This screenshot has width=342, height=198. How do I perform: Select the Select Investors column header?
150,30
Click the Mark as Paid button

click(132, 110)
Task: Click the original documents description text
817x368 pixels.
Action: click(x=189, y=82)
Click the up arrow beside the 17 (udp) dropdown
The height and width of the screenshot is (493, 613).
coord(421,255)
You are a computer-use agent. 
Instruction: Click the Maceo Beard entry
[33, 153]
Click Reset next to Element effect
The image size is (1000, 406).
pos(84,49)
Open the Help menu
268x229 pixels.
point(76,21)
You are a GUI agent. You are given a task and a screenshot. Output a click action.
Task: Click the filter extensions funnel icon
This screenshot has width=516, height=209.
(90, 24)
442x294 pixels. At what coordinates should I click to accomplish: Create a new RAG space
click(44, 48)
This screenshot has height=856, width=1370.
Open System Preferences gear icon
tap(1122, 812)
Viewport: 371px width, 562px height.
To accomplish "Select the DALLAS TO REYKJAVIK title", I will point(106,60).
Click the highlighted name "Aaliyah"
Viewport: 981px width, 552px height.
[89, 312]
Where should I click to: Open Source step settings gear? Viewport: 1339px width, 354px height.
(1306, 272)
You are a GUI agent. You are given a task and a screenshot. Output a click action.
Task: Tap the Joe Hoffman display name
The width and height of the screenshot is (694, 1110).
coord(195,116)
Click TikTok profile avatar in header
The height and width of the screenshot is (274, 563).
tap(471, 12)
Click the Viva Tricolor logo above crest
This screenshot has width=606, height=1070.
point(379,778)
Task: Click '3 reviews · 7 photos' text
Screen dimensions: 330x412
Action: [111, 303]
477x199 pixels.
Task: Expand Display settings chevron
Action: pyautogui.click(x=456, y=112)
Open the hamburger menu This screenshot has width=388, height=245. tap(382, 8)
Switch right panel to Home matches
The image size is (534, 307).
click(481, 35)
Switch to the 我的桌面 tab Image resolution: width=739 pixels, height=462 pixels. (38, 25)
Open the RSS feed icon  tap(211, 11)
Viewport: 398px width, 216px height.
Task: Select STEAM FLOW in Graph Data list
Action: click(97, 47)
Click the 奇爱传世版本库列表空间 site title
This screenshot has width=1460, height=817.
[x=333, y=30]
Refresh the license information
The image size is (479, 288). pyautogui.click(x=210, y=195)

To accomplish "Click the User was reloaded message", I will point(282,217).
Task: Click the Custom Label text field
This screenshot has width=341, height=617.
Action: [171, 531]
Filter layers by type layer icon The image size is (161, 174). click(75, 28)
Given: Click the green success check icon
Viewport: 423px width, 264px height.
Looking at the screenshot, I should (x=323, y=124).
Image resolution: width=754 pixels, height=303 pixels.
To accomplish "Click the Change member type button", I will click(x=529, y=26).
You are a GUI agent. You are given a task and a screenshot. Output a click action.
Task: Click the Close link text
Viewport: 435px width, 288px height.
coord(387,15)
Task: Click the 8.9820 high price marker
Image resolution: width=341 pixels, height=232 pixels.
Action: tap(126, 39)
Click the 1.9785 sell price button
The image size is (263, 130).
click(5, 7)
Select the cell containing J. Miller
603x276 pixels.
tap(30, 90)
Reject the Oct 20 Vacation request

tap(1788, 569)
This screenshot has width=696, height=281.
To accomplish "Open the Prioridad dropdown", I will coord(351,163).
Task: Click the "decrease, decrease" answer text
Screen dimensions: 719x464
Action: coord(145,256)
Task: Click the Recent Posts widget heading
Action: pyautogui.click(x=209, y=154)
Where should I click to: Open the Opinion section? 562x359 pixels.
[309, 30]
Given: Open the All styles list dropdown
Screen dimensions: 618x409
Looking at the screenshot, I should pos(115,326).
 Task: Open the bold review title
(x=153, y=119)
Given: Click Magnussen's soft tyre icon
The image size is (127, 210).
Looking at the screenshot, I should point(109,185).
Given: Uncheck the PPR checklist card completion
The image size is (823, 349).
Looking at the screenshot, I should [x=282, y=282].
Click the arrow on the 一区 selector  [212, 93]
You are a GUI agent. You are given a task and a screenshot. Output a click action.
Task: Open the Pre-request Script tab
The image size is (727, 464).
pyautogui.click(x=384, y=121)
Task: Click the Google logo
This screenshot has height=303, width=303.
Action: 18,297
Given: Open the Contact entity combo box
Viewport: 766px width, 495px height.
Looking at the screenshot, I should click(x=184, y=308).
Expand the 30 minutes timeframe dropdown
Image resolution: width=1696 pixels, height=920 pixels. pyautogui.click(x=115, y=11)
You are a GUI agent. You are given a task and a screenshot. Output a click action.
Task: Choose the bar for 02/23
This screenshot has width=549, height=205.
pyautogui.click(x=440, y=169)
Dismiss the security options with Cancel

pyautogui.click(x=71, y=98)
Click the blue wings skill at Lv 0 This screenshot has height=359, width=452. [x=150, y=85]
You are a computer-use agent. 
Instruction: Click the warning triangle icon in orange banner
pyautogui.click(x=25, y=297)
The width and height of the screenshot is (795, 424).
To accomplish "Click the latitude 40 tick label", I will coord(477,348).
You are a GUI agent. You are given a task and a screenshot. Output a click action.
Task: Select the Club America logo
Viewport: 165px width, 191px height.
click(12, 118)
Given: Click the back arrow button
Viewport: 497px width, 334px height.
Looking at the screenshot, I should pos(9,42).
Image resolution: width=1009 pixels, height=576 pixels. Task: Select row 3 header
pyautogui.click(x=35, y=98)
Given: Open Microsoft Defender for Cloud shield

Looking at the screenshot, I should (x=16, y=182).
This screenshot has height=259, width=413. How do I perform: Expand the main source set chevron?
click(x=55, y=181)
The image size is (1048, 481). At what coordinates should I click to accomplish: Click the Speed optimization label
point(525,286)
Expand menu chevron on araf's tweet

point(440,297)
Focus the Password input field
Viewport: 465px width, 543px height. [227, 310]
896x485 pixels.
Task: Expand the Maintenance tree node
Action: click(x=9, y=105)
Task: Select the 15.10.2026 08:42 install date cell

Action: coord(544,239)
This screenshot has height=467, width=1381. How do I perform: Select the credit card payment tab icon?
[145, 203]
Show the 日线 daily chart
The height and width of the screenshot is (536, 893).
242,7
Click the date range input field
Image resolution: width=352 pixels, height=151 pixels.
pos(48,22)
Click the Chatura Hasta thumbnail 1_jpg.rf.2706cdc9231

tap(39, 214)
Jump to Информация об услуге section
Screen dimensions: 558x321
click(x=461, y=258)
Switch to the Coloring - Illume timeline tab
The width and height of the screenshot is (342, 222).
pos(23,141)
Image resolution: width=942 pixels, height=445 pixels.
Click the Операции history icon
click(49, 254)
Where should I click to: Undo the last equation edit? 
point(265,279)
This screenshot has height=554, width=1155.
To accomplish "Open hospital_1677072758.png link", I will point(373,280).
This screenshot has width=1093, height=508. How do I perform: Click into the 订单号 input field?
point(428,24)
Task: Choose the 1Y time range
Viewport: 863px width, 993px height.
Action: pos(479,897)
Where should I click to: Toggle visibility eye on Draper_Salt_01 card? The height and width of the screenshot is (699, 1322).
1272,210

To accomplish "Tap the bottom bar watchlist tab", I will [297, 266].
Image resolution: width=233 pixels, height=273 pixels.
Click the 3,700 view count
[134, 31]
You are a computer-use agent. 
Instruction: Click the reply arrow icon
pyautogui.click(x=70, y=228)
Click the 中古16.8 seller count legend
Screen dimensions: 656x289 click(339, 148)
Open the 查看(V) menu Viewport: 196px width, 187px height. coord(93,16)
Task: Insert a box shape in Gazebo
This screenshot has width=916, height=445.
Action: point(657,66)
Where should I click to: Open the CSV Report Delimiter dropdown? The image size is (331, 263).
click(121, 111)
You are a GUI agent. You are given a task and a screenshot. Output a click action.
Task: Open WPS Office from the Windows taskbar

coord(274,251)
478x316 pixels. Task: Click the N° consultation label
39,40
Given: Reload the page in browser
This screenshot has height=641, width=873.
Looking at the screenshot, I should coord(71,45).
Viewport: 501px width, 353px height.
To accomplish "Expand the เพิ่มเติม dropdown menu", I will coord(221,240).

======

### Task to carry out
Copy out the entries above exactly as given, starting at the top and ending with the line containing "Viewport: 371px width, 562px height."; include both and nothing more.

### Response for this exercise
This screenshot has width=342, height=198. How do I perform: Select the Select Investors column header?
150,30
Click the Mark as Paid button

click(132, 110)
Task: Click the original documents description text
817x368 pixels.
Action: click(x=189, y=82)
Click the up arrow beside the 17 (udp) dropdown
The height and width of the screenshot is (493, 613).
coord(421,255)
You are a computer-use agent. 
Instruction: Click the Maceo Beard entry
[33, 153]
Click Reset next to Element effect
The image size is (1000, 406).
pos(84,49)
Open the Help menu
268x229 pixels.
point(76,21)
You are a GUI agent. You are given a task and a screenshot. Output a click action.
Task: Click the filter extensions funnel icon
This screenshot has width=516, height=209.
(90, 24)
442x294 pixels. At what coordinates should I click to accomplish: Create a new RAG space
click(44, 48)
This screenshot has height=856, width=1370.
Open System Preferences gear icon
tap(1122, 812)
Viewport: 371px width, 562px height.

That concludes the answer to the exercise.